Pour que la TCC ne soit pas une initiative marginale ou symbolique, il est essentiel de garantir l'accès au financement, de fournir une formation en gestion du tourisme et en hospitalité, et développer des cadres réglementaires qui reconnaissent sa valeur économique, environnementale et culturelle. De plus, les systèmes de surveillance et les indicateurs qui rendent visibles leur réel impact sur les communautés doivent être articulés pour pouvoir le maintenir et l'escalader. Ces actions permettraient de construire une industrie plus inclusive, qui redistribue les avantages et autorise les acteurs locaux en tant que vrais protagonistes de développement.
Mais nous ne pouvons pas parler de durabilité sans aborder l'impact écologique du tourisme. Les Caraïbes sont une région de vulnérabilité halte climatique. Les ouragans, l'élévation du niveau de la mer et la dégradation côtière sont des menaces qui s'intensifient avec le changement climatique. Les développements touristiques mal planifiés, souvent situés dans les zones de risque, non seulement aggravent ces problèmes, mais aussi les coûts sociaux et économiques après chaque catastrophe.

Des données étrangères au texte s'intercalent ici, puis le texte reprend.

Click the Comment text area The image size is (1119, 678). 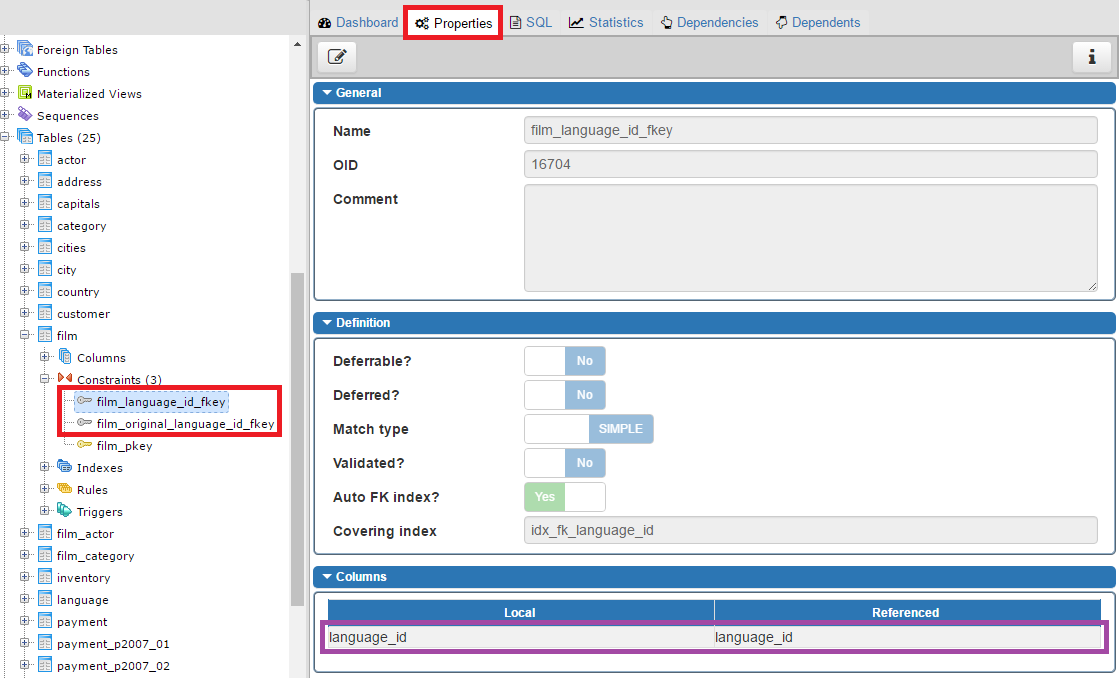tap(810, 238)
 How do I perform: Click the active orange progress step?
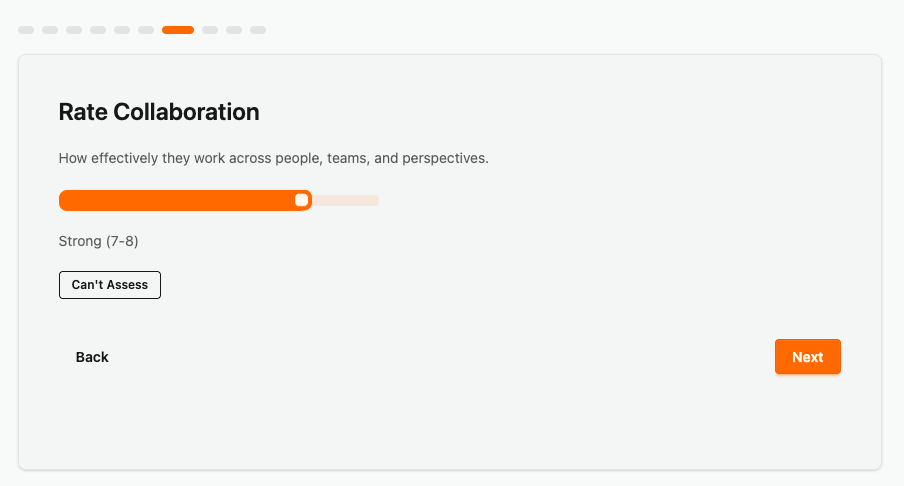pyautogui.click(x=178, y=30)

Par conséquent, il est urgent de renforcer la résilience territoriale du secteur du tourisme. Cela comprend l'application rigoureuse des codes de construction résistants aux phénomènes naturels, la planification territoriale basée sur l'analyse des risques et la restauration des écosystèmes côtiers tels que les barrières naturelles aux tempêtes et l'érosion. En outre, des normes environnementales plus strictes pour les projets touristiques doivent être nécessaires, évitant la destruction de mangroves, récifs ou dunes qui sont essentiels à la protection des communautés.
La transition vers un tourisme plus équitable et plus résiliente dans les Caraïbes nécessite de redéfinir les indicateurs de réussite dans l'industrie du tourisme. Pendant des décennies, les progrès ont été mesurés par le nombre de visiteurs ou de revenus bruts, sans considérer comment ce revenu est distribué, quel impact ils ont sur les écosystèmes ou quel héritage ils laissent dans les communautés. Il est urgent d'adopter une métrique alignée sur les objectifs de développement durable, qui intègre des dimensions sociales, culturelles et écologiques.
Dans ce processus, l'Association des États des Caraïbes (AEC), qui rassemble 25 États membres et 10 associés des Grands Caraïbes, joue un rôle stratégique dans la promotion de l'intégration régionale en tant que moteur du développement économique et de la projection internationale. Compte tenu des défis tels que le manque d'infrastructures, les différences culturelles et la dépendance externe, il est essentiel de promouvoir des politiques clés telles que le renforcement de la connectivité, l'extension de l'échange commercial et le positionnement des Caraïbes en tant que destination régionale diversifiée et articulée. La réimages du tourisme dans la région ne signifie pas seulement d'optimiser son fonctionnement, mais de le transformer profondément, laissant derrière elle un modèle extractif et progressant vers un modèle vraiment durable, inclusif et résilient.